[Saved entries]
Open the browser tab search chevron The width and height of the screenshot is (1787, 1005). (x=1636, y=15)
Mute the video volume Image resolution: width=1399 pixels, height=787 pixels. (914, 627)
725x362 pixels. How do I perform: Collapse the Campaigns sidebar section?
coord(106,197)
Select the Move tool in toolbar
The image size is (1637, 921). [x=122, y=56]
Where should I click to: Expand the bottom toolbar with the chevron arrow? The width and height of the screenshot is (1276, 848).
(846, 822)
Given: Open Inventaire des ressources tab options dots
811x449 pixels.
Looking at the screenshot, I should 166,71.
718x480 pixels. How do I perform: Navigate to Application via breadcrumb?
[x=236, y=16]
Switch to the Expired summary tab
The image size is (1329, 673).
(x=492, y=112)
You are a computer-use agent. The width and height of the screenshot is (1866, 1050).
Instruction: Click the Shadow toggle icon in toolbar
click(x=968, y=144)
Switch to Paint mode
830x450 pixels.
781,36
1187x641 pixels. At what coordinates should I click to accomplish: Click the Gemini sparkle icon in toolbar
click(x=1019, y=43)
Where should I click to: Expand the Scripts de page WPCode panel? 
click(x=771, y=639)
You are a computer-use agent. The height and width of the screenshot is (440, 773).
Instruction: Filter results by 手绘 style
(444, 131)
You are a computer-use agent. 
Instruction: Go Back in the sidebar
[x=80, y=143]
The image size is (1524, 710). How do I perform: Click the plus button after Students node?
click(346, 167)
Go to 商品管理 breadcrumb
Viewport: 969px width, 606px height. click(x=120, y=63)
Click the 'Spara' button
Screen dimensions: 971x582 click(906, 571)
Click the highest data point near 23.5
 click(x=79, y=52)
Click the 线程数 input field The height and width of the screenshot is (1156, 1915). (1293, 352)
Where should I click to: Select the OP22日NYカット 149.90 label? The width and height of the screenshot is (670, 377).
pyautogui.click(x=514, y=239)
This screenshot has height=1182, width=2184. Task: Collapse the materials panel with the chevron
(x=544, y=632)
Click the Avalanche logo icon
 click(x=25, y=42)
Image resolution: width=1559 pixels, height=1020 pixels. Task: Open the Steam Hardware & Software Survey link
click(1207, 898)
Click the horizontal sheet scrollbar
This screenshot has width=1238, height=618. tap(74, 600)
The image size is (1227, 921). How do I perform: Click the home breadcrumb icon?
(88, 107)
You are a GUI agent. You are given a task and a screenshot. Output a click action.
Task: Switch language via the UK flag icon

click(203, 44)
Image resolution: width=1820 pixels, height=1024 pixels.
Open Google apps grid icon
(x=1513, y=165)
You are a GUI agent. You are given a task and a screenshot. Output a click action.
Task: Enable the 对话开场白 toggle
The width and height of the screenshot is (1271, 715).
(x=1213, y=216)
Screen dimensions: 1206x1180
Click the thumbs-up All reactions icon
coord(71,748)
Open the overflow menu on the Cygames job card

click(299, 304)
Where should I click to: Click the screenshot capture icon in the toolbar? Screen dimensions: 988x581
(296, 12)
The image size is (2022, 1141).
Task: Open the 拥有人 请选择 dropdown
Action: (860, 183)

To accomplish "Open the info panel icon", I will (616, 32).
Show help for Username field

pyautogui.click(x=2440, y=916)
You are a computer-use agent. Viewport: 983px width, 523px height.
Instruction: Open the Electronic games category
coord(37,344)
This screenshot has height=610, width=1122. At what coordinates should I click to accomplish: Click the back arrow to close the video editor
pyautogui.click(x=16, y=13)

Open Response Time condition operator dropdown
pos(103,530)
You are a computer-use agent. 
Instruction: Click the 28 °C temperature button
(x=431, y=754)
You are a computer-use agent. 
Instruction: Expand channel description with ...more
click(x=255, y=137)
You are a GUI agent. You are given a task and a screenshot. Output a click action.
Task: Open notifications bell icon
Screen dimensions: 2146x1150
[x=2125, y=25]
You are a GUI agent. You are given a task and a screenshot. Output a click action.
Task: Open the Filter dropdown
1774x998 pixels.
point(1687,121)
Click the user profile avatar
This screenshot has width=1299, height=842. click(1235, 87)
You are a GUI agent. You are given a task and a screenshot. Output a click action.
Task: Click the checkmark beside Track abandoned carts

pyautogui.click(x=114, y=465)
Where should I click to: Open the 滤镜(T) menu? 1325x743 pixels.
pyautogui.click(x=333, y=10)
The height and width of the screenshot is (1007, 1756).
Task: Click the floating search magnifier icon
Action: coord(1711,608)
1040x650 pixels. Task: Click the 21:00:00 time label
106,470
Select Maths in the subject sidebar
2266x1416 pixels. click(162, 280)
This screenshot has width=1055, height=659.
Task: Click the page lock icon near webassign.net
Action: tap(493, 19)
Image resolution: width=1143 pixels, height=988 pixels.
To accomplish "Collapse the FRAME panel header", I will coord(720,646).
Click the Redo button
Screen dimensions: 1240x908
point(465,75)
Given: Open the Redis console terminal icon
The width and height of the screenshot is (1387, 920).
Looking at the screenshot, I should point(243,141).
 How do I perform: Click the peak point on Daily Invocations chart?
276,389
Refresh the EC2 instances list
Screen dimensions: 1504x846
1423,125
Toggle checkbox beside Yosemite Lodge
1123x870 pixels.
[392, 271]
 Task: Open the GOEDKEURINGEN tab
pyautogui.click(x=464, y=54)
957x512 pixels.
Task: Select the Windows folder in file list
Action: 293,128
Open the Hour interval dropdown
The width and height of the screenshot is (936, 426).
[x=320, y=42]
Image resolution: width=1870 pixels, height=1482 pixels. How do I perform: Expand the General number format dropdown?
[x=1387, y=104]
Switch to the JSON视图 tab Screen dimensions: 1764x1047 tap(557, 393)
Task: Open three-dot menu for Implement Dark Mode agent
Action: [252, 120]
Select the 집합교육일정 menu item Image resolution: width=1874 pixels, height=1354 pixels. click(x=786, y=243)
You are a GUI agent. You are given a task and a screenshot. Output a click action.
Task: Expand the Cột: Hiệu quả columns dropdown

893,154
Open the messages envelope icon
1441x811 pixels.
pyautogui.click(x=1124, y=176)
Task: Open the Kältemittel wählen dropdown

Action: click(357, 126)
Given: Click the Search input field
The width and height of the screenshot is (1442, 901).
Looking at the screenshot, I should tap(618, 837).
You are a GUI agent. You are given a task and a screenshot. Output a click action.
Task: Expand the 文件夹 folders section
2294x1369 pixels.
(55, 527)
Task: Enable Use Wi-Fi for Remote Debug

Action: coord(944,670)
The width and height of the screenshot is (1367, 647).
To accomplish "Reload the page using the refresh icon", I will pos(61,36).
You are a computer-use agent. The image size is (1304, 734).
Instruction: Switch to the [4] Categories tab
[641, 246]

*Task to carry out*
Line count for "computer": determine it from the data and answer with the number by itself.

*Result for this task*
7